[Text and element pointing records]
● ● ● ●
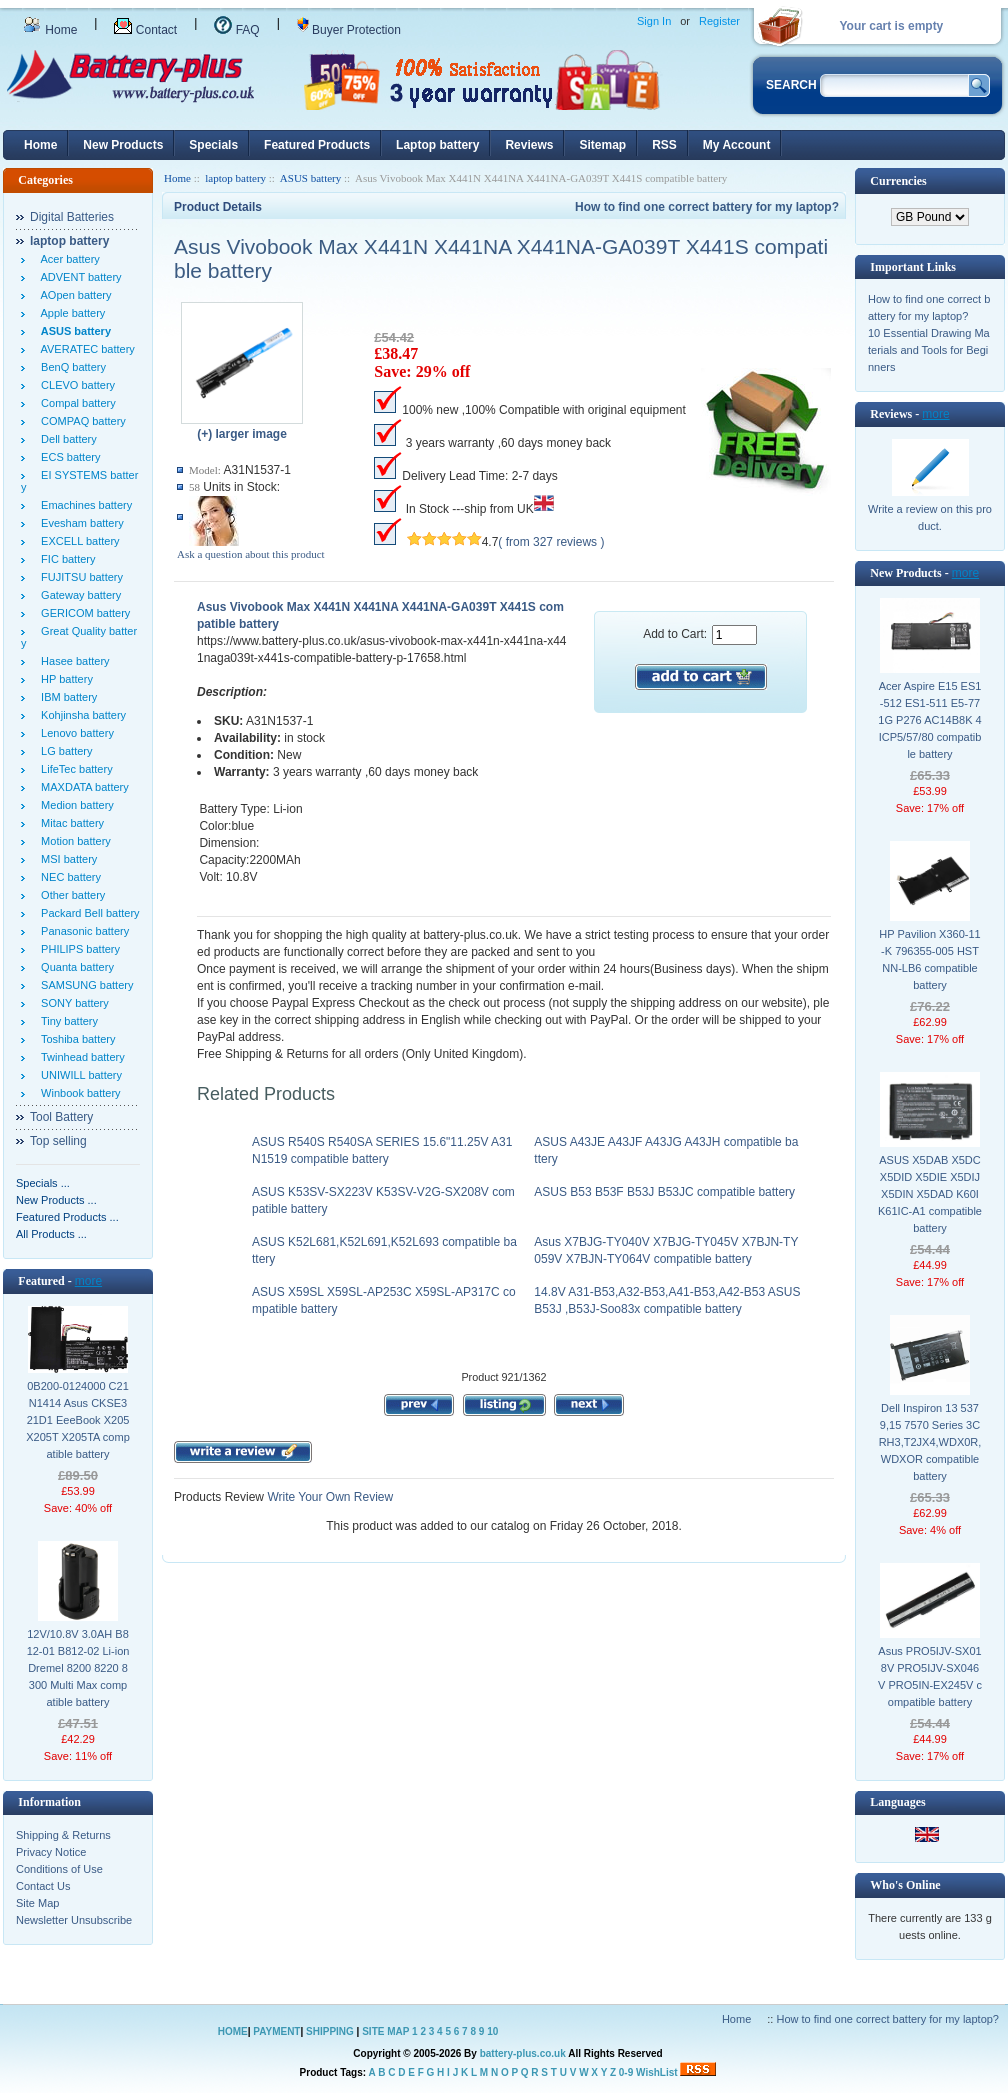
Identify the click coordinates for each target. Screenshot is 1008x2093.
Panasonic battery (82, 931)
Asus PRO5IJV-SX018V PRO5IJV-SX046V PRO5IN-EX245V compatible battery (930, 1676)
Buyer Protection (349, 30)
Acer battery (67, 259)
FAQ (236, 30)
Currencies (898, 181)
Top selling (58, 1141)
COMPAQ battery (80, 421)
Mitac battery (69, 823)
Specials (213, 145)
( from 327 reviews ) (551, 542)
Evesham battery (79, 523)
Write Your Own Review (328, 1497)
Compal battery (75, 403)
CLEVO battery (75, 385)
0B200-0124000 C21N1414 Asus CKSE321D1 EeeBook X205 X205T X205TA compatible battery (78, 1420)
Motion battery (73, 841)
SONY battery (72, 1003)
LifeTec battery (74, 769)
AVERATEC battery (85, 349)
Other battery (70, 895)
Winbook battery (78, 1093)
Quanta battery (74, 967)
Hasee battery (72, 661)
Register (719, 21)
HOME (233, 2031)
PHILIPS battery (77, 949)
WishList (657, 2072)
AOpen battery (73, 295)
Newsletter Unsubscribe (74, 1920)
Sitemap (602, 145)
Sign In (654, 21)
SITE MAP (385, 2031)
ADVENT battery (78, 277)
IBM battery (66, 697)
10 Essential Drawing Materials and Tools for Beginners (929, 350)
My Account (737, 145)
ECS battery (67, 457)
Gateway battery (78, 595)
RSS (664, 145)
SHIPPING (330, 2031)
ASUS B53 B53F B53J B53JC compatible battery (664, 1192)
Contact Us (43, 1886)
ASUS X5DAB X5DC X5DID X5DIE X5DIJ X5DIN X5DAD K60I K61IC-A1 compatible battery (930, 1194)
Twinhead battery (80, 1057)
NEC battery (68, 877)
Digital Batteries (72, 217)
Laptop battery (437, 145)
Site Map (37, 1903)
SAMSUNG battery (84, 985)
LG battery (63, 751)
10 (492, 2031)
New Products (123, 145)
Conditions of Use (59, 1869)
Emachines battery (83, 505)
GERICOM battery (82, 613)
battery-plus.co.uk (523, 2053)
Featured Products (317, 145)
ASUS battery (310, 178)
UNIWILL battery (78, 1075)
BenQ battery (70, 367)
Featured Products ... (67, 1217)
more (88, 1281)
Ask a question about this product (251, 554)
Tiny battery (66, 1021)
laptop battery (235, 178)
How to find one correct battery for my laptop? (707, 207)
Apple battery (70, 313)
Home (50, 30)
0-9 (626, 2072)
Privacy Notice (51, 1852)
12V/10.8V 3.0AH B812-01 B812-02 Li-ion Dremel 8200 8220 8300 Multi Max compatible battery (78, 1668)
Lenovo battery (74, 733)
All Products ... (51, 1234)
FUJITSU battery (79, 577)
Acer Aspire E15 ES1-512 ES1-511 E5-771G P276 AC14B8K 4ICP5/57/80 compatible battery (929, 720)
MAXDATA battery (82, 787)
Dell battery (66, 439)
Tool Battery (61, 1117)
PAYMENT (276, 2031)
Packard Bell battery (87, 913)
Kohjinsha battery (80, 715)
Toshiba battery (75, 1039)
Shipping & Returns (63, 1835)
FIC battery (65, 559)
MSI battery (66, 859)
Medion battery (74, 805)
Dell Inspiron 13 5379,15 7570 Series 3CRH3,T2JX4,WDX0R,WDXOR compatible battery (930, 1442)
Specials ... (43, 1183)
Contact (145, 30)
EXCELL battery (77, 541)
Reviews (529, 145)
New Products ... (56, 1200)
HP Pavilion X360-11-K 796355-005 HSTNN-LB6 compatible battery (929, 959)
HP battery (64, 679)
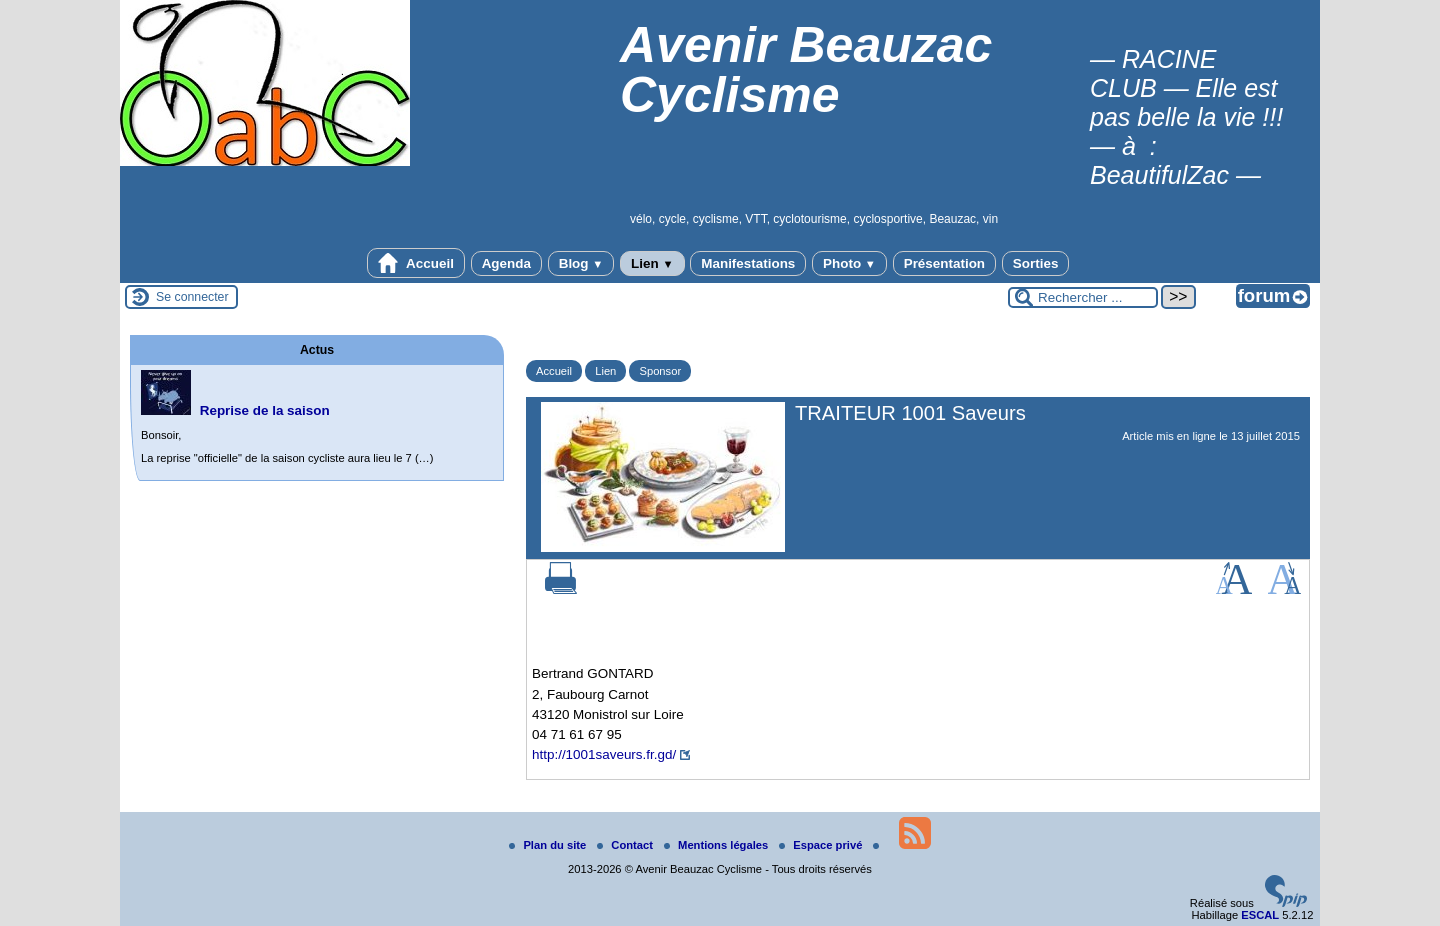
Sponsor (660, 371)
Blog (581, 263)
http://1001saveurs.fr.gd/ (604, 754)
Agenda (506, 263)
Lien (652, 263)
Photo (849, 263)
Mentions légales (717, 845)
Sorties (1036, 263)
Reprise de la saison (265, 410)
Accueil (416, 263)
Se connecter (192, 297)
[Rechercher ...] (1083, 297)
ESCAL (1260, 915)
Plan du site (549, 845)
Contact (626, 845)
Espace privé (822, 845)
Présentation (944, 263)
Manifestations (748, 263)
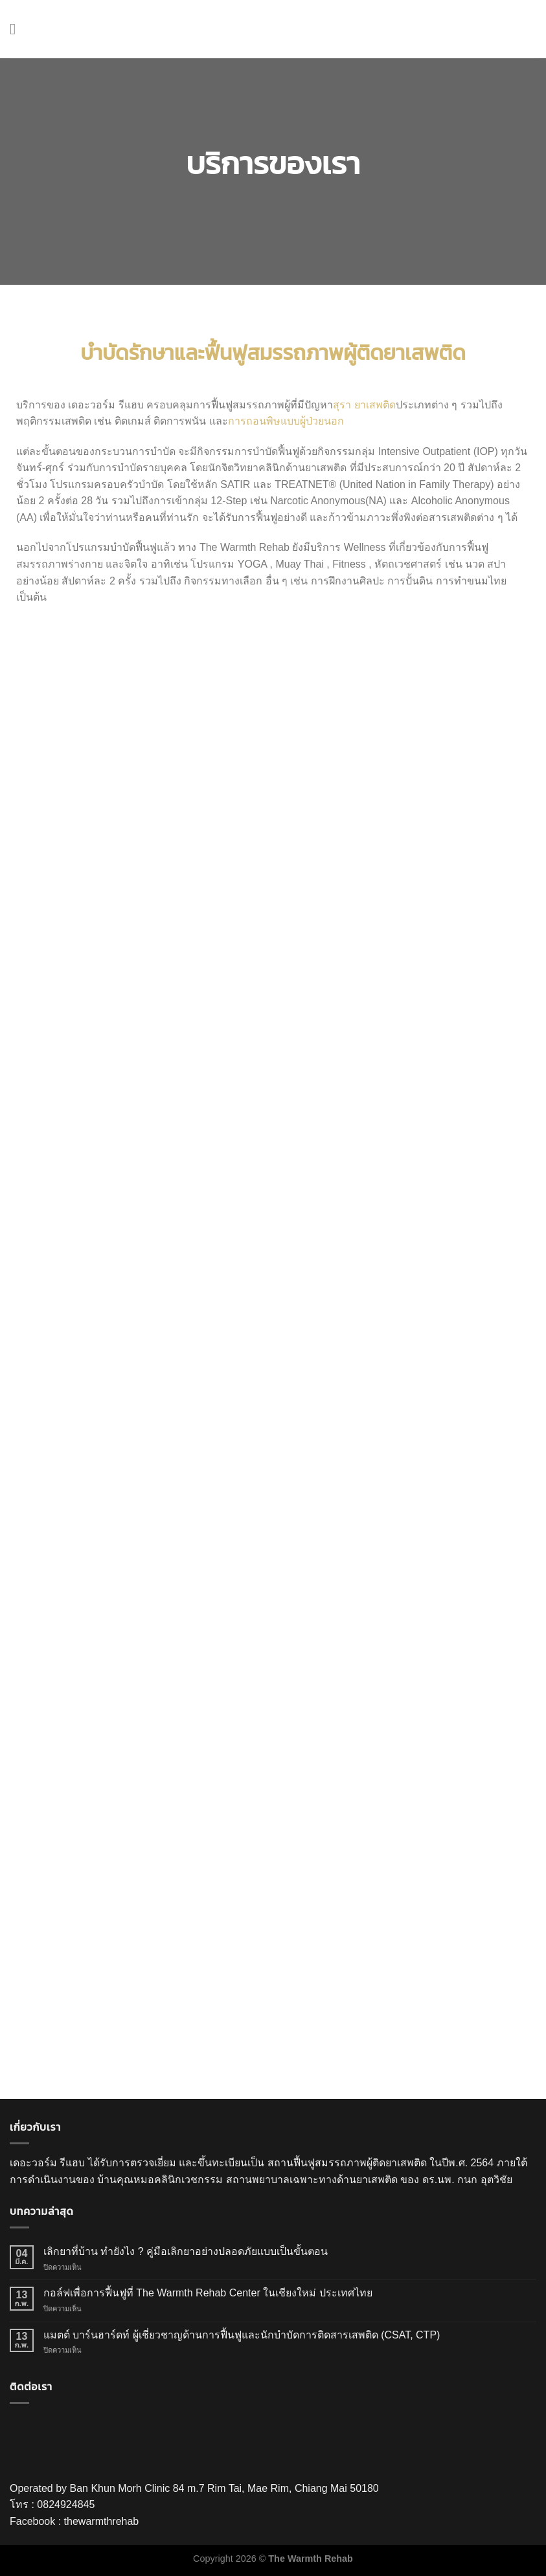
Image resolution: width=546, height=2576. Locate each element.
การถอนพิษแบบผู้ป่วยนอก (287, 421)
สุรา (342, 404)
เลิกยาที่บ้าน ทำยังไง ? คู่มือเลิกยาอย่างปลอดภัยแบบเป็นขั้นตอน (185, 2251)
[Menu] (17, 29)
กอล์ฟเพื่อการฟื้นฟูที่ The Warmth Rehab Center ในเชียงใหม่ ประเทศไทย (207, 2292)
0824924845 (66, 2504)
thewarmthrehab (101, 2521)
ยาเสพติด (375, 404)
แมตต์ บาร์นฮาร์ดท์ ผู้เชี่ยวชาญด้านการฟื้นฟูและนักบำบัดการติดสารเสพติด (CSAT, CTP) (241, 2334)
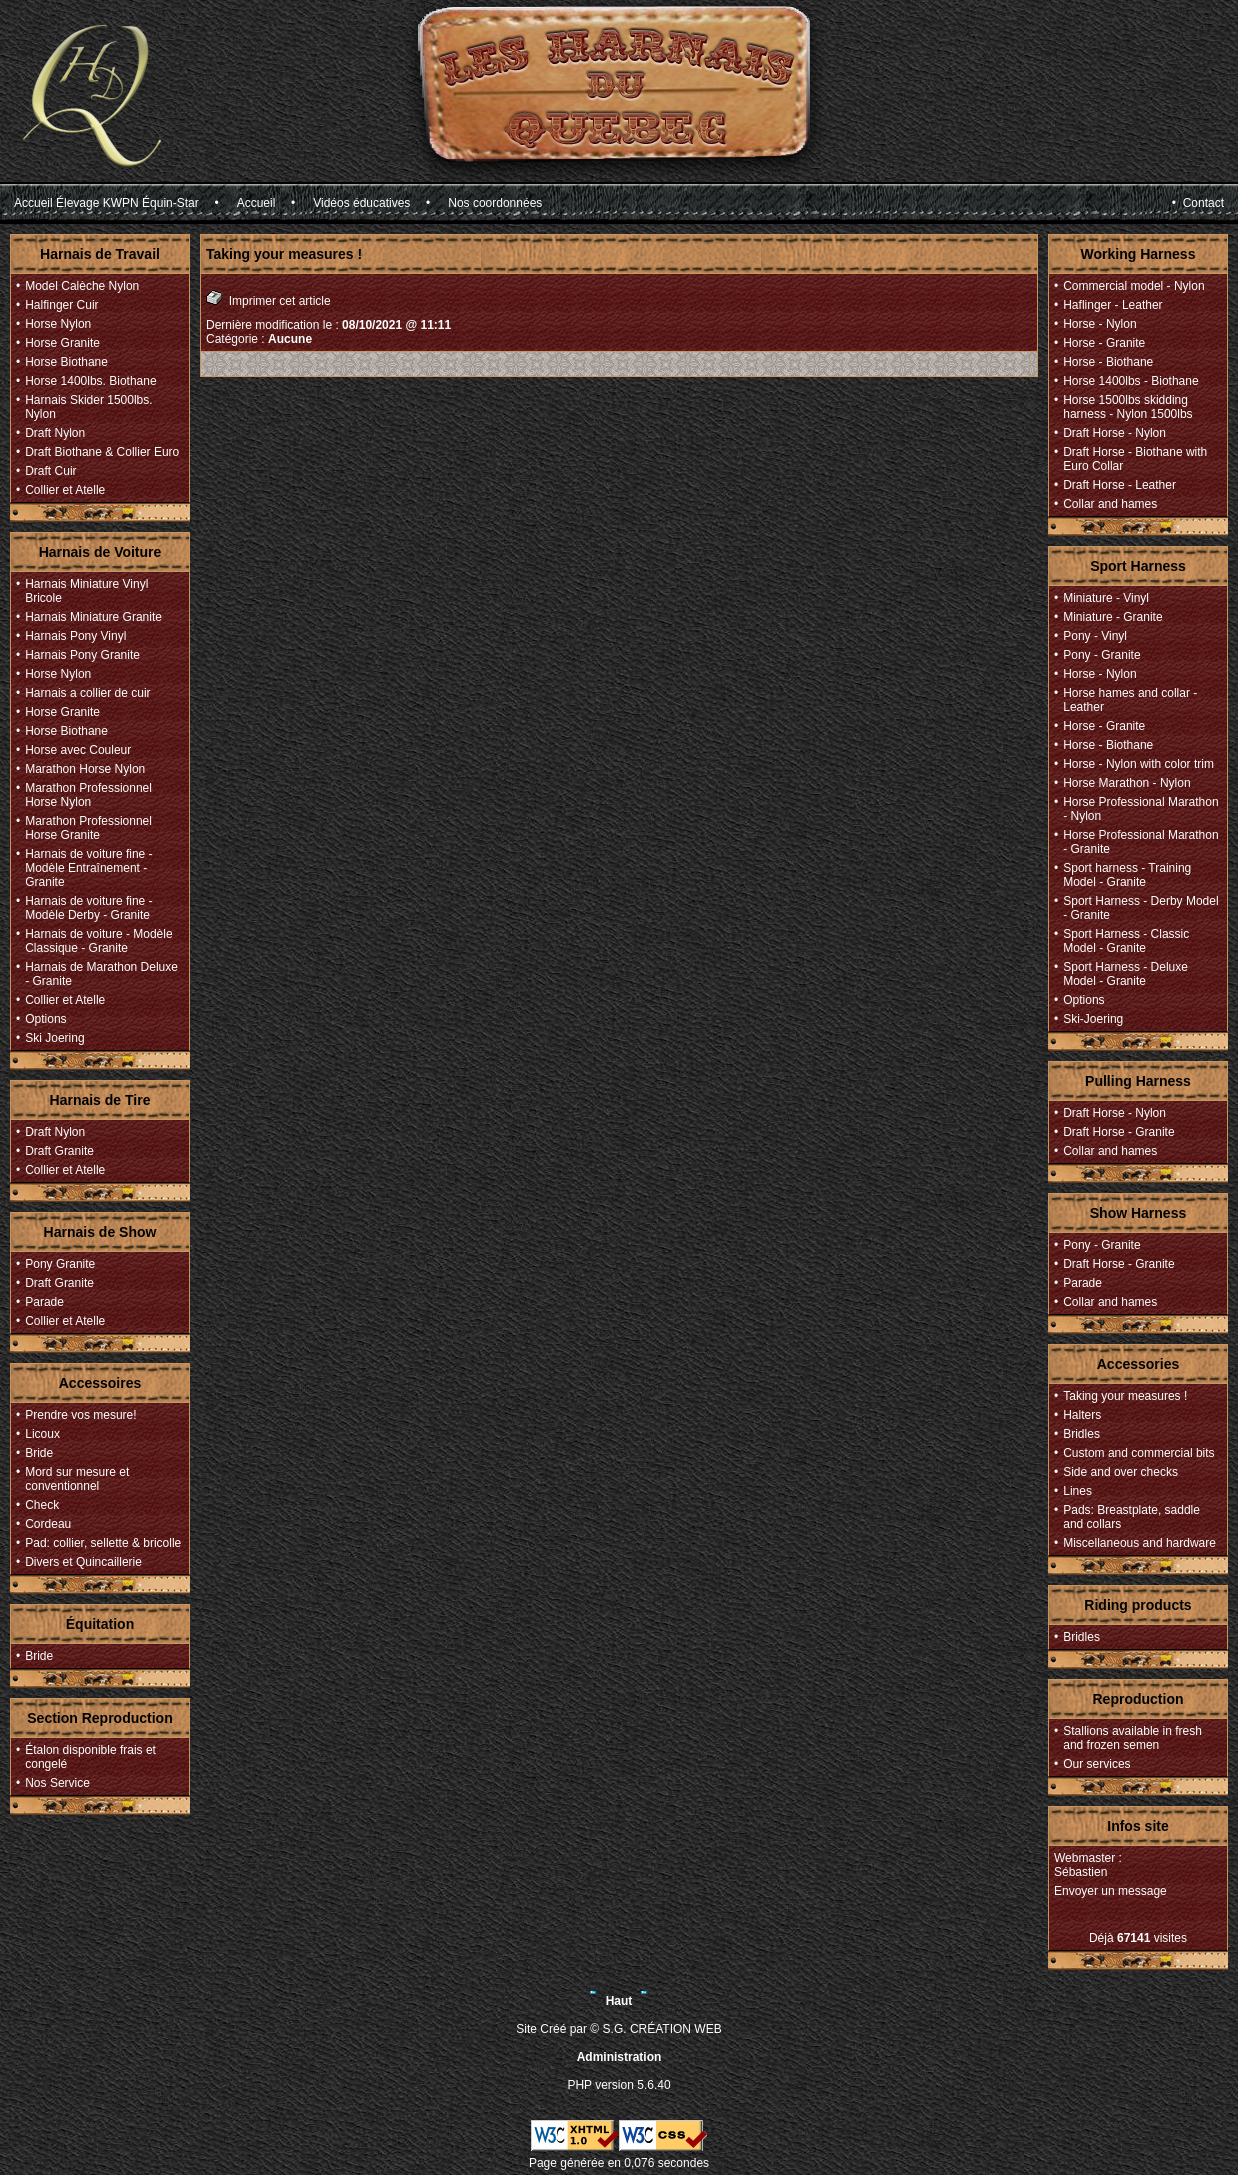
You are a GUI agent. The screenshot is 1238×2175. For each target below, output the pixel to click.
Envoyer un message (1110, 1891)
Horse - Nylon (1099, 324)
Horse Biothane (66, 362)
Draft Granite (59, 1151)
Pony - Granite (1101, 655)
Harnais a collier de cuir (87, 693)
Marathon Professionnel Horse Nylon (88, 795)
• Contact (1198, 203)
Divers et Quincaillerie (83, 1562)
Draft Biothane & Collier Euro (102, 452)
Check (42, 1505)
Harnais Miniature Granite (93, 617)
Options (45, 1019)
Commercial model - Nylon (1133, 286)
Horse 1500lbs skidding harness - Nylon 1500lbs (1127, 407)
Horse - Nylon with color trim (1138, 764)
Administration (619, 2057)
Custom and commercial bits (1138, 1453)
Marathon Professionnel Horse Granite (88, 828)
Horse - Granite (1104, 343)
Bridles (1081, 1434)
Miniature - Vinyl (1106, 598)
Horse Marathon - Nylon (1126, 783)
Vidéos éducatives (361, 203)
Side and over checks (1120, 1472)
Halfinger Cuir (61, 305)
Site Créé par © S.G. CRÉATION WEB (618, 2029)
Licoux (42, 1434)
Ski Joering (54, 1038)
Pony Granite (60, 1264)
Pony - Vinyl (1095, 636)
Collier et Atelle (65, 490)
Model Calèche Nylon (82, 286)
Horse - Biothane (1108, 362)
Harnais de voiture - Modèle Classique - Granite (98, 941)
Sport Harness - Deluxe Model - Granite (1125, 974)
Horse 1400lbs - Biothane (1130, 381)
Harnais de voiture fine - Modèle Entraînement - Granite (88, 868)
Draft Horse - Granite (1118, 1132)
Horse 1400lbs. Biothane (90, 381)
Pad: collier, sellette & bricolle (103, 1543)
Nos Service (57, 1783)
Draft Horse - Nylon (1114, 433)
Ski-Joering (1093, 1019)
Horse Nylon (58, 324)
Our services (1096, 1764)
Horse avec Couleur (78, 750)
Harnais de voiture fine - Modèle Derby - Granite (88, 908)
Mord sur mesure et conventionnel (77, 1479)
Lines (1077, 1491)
● ● ● ●
THE TASK: Copy out, unchanged, every line from the one containing "Divers et Quincaillerie (83, 1562)" down to the one containing "Nos Service (57, 1783)", including both of those lines.

ANSWER TO THE EXERCISE:
Divers et Quincaillerie (83, 1562)
Draft Biothane & Collier Euro (102, 452)
Check (42, 1505)
Harnais Miniature Granite (93, 617)
Options (45, 1019)
Commercial model - Nylon (1133, 286)
Horse 1500lbs skidding harness - Nylon 1500lbs (1127, 407)
Horse - Nylon with color trim (1138, 764)
Administration (619, 2057)
Custom and commercial bits (1138, 1453)
Marathon Professionnel Horse Granite (88, 828)
Horse - Granite (1104, 343)
Bridles (1081, 1434)
Miniature - Vinyl (1106, 598)
Horse Marathon - Nylon (1126, 783)
Vidéos éducatives (361, 203)
Side and over checks (1120, 1472)
Halfinger Cuir (61, 305)
Site Créé par © S.G. CRÉATION WEB (618, 2029)
Licoux (42, 1434)
Ski Joering (54, 1038)
Pony Granite (60, 1264)
Pony - Vinyl (1095, 636)
Collier et Atelle (65, 490)
Model Calèche Nylon (82, 286)
Horse - Biothane (1108, 362)
Harnais de voiture - Modèle Classique - Granite (98, 941)
Sport Harness - Deluxe Model - Granite (1125, 974)
Horse 1400lbs - Biothane (1130, 381)
Harnais de voiture fine - Modèle Entraînement - Granite (88, 868)
Draft Horse - Granite (1118, 1132)
Horse 1400lbs. Biothane (90, 381)
Pad: collier, sellette & bricolle (103, 1543)
Nos Service (57, 1783)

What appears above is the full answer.